-- Start of Recorded data --

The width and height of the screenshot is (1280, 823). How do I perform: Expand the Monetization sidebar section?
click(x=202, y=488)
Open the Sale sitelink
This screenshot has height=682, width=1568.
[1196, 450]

-- End of Recorded data --

**What the task asks**. Could you update the records by replacing "Monetization" with "Billing" throughout and leaving everything else unchanged?

**Solution below**.
The width and height of the screenshot is (1280, 823). How do I perform: Expand the Billing sidebar section?
click(x=202, y=488)
Open the Sale sitelink
This screenshot has height=682, width=1568.
[1196, 450]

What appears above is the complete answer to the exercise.